Turkish FM: PKK wants to make Kurds atheists
ERBIL, Kurdistan Region (Kurdistan24) – Turkey's Minister of Foreign Affairs Mevlut Cavusoglu claimed on Monday that the Kurdistan Workers' Party (PKK) wanted to make Kurds atheists.
"Their main target is the faith of our Muslim, conservative Kurdish brothers. They want to make [Kurds] become atheist and Marxist," said Cavusoglu at a press conference in the Turkish resort city of Antalya.
Cavusoglu mentioned a PKK-claimed car bomb attack on his ruling Justice and Development Party (AKP) headquarters in the city of Van that wounded more than 40 and told reporters that the target was "Kurds' faith."
The Republic of Turkey is a constitutionally secular country and its Kurdish citizens, with a Muslim majority and Yezidi and Alevi minorities, profess diverse sectarian, religious and philosophical affiliations.
PKK, initially a Marxist group fighting for Kurdish autonomy has over the years, particularly after the collapse of the Soviet Union, altered its ideological stance.
Major Kurdish nationalist parties and groups in Iraq, Iran, Turkey and Syria are secular and at the forefront of the war against the Islamic State organization.

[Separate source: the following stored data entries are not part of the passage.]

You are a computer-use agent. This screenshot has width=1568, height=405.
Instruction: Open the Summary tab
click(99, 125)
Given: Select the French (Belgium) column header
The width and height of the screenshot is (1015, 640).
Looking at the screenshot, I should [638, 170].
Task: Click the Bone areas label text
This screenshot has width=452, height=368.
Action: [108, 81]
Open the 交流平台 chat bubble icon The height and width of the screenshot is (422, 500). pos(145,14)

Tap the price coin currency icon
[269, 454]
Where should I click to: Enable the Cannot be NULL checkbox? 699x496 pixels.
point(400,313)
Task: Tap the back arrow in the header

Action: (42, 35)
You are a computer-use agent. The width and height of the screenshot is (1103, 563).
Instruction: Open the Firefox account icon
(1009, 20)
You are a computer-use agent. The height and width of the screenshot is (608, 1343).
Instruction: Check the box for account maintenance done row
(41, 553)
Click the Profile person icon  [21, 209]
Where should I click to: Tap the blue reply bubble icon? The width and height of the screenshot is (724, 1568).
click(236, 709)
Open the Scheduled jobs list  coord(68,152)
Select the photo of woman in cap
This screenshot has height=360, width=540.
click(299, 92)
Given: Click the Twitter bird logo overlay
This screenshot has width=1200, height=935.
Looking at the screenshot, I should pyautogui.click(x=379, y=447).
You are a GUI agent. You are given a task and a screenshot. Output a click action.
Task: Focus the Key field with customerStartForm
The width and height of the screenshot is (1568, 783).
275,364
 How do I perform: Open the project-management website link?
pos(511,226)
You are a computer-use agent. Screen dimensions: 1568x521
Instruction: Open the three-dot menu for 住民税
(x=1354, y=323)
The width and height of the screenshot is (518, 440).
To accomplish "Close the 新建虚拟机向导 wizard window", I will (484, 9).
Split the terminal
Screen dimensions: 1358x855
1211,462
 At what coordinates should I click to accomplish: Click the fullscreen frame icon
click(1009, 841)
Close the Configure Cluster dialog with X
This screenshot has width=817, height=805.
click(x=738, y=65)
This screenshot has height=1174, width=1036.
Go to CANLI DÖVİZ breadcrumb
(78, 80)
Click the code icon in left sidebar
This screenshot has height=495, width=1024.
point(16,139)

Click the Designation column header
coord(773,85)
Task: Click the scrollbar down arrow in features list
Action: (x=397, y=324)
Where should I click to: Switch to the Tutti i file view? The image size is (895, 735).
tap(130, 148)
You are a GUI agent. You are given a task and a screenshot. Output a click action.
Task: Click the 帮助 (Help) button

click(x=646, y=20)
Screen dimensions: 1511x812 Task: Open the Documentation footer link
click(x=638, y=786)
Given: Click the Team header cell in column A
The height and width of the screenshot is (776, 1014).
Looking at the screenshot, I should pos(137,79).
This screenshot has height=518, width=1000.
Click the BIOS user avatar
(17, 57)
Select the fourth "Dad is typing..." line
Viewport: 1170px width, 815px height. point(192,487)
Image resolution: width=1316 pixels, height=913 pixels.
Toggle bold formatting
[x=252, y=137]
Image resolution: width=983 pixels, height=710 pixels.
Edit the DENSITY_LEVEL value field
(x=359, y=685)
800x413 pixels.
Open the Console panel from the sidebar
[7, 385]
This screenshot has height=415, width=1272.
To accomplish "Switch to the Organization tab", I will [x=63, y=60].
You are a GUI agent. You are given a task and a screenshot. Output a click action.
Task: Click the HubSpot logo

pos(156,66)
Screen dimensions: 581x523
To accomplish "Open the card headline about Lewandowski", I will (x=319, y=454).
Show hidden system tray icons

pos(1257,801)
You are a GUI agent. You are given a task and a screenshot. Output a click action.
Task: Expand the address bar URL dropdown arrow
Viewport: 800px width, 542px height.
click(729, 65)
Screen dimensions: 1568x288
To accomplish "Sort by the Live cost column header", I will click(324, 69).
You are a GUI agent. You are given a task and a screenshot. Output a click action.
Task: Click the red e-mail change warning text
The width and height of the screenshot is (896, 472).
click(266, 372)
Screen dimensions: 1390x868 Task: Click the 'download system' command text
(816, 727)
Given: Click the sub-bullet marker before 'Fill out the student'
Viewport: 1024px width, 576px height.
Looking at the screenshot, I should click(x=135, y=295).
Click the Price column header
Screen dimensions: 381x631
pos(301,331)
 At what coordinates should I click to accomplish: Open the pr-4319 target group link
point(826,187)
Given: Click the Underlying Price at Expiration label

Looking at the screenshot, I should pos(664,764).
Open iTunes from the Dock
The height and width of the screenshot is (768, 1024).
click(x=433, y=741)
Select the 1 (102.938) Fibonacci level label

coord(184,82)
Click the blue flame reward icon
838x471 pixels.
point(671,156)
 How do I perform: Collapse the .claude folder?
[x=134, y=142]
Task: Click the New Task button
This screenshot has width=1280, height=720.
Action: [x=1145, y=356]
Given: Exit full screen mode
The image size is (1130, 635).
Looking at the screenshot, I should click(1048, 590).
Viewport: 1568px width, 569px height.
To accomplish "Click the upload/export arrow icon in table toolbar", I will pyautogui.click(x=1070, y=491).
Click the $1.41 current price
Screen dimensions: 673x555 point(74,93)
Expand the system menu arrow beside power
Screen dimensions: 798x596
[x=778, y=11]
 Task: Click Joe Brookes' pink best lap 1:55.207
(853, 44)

In March 2015, Turkish President Recep Tayyip Erdogan criticized the pro-Kurdish Peoples' Democratic Party (HDP) because of its emphasis on secularism and gender egalitarianism, labeling its members as "atheists and unbelievers."
"We are clearing the mountains [the PKK] sees as fortresses, we are entering their dens. Yesterday, our soldiers performed the Eid prayers. No worries, we will continue our struggle until we finish them off at home and abroad," added the Turkish FM in reference to his country's troops fighting PKK guerrillas in high mountains of the Kurdish-majority region.
Turkish Army has been on the offensive against the PKK in the mountains bordering Iraqi Kurdistan for the last few weeks, killing dozens of Kurdish guerrillas according to Turkish media outlets.
The Minister also slammed the United States Embassy to Turkey for voicing concern in an official statement regarding the Sunday government seizure of municipalities, most of them Kurdish-held.
"Sorry, but you are not Turkey's boss. Today, Turkey is not a second-class country. If you want to conduct your relations with Turkey in a manly manner, you have to see Turkey as an equal partner. Your ambassador is not a governor to Turkey. Let him [John Bass] do his job in a manly manner, according to the framework defined by the Geneva Convention [on Diplomatic Relations]," said the Minister in a protesting tone to American officials.